Producer-director Herbert Ross’s 1976 comedy thriller is an awkwardly realised but enjoyable pastiche of a Sherlock Holmes adventure. An oddly cast Robert Duvall struggles a bit as a married Dr John H Watson, who sets off to Vienna to consult Sigmund Freud about Holmes’ cocaine habit after Professor James Moriarty (Laurence Olivier) visits him to complain about being harassed by Holmes as a criminal mastermind
Nicol Williamson is only a touch less peculiarly cast as Holmes, who is tricked by his brother Mycroft (Charles Gray) into travelling to Vienna to be treated by Sigmund Freud (Alan Arkin) to recover from his cocaine addiction. Holmes soon sets out on a new crime busting caper to prevent a European war by unravelling a sinister kidnapping plot, while Freud uncovers a dark secret in Holmes’s subconscious.

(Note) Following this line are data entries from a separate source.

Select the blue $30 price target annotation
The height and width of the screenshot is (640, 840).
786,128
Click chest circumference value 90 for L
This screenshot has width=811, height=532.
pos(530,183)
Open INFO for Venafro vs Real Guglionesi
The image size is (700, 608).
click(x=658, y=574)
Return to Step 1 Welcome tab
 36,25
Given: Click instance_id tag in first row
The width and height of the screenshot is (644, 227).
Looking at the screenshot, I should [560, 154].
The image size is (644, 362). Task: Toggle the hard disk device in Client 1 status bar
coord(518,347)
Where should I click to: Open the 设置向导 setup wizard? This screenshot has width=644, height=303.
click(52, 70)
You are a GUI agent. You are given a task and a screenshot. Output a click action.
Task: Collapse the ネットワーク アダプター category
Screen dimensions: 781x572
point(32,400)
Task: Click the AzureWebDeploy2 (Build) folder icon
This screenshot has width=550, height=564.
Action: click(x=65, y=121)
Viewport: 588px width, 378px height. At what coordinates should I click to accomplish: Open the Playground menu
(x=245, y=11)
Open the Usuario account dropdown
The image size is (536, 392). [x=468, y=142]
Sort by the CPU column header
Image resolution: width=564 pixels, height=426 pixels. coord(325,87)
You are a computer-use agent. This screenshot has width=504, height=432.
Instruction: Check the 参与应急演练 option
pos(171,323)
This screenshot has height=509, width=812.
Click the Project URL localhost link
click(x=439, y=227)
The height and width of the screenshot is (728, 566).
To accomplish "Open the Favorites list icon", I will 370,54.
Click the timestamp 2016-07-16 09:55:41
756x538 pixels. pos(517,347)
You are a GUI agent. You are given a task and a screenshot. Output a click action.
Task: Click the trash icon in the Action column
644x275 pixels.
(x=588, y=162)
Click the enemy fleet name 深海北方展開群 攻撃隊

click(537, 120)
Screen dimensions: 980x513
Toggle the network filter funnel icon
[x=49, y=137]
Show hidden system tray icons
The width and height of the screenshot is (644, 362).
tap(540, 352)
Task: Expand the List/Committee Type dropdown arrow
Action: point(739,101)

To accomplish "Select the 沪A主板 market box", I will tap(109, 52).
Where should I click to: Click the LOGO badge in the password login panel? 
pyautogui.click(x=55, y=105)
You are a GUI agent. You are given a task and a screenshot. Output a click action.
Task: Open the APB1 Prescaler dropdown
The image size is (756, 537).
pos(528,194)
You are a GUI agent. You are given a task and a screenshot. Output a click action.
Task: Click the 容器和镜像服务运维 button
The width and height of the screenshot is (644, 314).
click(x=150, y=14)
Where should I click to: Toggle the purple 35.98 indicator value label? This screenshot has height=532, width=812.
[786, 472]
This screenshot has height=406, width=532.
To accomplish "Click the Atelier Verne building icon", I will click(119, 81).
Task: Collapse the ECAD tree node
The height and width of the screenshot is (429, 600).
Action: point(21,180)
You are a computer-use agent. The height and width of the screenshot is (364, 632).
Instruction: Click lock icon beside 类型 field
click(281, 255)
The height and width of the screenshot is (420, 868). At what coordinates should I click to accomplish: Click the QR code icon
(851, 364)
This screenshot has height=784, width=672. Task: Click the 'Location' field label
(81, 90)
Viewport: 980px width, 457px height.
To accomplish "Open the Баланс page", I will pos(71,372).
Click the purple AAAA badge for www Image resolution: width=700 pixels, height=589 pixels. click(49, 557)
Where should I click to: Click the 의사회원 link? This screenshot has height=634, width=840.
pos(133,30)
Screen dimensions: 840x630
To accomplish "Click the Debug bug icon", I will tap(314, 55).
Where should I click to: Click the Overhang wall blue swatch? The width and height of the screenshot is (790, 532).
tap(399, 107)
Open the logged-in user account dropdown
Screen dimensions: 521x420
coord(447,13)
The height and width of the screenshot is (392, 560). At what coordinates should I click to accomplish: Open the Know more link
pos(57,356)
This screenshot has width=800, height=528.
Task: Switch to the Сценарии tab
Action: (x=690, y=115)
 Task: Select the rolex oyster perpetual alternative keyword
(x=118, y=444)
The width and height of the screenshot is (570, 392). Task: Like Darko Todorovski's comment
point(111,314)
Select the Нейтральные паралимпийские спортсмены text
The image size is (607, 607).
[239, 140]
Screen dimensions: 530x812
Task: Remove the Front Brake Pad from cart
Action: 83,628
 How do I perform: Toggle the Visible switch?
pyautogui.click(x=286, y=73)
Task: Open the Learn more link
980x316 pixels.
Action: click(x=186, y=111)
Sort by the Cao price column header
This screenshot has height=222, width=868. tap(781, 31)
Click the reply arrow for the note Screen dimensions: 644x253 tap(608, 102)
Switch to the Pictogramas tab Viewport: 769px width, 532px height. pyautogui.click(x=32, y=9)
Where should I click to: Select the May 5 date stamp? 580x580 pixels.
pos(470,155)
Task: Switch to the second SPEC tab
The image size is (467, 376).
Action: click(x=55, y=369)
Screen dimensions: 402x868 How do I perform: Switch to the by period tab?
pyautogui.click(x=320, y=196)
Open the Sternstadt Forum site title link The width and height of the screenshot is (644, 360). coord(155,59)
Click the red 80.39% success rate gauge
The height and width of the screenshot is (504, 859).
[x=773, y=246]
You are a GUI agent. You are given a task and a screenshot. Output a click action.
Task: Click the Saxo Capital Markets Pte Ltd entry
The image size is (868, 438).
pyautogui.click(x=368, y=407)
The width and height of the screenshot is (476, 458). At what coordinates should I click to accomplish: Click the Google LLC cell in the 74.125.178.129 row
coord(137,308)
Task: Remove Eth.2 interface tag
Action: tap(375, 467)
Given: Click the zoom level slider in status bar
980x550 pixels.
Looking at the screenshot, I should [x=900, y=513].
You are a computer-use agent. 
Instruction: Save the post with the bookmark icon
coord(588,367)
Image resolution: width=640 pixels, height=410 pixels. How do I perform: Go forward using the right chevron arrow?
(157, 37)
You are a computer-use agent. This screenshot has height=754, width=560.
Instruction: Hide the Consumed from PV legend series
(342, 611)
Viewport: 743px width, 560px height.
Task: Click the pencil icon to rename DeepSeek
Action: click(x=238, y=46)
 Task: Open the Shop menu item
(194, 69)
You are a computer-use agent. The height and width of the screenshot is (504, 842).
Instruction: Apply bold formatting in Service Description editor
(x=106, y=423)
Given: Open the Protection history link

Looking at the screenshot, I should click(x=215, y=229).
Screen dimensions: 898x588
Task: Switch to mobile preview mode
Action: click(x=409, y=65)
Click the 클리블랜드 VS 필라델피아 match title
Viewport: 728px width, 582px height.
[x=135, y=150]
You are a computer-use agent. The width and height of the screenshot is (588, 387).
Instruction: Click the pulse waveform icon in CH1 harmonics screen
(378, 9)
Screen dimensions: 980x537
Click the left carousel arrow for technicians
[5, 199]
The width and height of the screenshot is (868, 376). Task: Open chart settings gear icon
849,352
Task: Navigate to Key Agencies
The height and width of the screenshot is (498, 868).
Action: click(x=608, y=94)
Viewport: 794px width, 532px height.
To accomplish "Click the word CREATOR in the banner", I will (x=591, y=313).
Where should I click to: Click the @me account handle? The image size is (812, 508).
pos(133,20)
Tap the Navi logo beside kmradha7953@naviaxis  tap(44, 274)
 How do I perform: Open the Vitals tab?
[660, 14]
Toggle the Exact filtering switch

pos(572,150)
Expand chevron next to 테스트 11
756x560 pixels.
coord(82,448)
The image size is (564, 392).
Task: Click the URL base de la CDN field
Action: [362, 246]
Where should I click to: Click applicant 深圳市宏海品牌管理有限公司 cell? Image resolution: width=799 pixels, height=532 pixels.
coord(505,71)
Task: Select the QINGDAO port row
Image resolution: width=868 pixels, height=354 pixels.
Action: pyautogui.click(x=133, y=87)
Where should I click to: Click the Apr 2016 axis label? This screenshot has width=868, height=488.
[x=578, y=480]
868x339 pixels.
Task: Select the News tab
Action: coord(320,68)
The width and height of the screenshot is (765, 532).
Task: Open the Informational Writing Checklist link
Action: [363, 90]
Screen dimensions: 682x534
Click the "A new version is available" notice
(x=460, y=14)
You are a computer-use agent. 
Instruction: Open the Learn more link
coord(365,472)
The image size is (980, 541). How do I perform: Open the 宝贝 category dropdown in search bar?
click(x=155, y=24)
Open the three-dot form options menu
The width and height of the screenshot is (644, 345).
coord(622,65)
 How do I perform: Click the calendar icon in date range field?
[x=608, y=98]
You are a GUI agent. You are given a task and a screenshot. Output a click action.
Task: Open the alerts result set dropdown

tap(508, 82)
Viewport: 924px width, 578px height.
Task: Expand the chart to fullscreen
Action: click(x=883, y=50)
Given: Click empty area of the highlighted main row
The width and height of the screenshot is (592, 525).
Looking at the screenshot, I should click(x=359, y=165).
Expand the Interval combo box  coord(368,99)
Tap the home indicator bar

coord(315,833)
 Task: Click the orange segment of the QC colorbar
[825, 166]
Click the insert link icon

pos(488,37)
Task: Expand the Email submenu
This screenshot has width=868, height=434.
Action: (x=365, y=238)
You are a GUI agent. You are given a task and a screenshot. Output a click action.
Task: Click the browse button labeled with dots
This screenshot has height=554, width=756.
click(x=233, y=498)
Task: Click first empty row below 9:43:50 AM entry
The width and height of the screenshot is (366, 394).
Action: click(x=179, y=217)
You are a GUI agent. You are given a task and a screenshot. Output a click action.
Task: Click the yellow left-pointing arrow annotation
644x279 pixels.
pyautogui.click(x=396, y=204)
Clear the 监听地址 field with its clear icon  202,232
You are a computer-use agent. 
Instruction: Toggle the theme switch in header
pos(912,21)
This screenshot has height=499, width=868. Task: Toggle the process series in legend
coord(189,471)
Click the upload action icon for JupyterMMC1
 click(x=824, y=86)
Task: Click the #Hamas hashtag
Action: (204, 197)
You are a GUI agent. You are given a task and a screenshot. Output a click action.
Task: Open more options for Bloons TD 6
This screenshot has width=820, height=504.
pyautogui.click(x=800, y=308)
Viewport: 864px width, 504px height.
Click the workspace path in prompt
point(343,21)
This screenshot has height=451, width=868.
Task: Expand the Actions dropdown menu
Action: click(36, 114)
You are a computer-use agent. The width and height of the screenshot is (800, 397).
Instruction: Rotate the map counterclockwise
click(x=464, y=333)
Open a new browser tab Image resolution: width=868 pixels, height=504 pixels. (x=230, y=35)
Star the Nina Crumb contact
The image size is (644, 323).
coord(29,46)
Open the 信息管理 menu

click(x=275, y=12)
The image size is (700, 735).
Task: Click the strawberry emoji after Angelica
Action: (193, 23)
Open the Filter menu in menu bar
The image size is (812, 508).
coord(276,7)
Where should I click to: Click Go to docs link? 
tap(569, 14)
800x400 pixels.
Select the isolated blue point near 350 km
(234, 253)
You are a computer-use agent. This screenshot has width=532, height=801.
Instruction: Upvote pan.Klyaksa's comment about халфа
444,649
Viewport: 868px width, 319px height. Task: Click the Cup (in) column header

But, if Williamson and Duvall are uneasy, the rest of the cast are spot on: Alan Arkin is especially good, and so are Laurence Olivier as Moriarty, Charles Gray as Mycroft and Vanessa Redgrave as a kidnap victim, Lola Devereaux.
With set designs by Ken Adam, this is a plush and satisfying production with a sharp period sense and a lot of other friendly and welcome faces in the cast, including Joel Grey as Lowenstein, Samantha Eggar as Mary Watson, Jeremy Kemp as Baron Karl von Leinsdorf, Georgia Brown, Jill Townsend as Mrs Holmes and Regine.
Nicholas Meyer provides the screenplay, adapting his own 1974 novel, supposedly based on a ‘lost manuscript’ of the late Dr John H Watson. Meyer followed it with The West End Horror (1976) and The Canary Trainer (1993), neither of which has been filmed.
The Seven-Per-Cent Solution runs 113 minutes, is released by Universal Pictures, is shot by Oswald Morris, and is scored by John Addison.
It was shot at Pinewood Studios with location work in the UK and Austria, including the Austrian National Library. Freud’s tennis match/duel with Baron von Leinsdorf was filmed at the Queen’s Club in West Kensington, London.
Meyer fought with Ross to be less faithful to his novel to make the film more cinematic. Meyer wanted Arkin to play Freud and Duvall to play Watson ‘in revolt’ against Nigel Bruce’s film portrayals of Watson as a Colonel Blimp-type character.
Gray reprised his role as Mycroft Holmes in the Jeremy Brett TV series, while Kemp played Dr Grimesby Roylott in the same series. Townsend was Williamson’s real-life wife.
Stephen Sondheim wrote ‘The Madame’s Song’ for the movie. It was later sung as ‘I Never Do Anything Twice’ in the Side By Side By Sondheim stage show and is on the cast recording.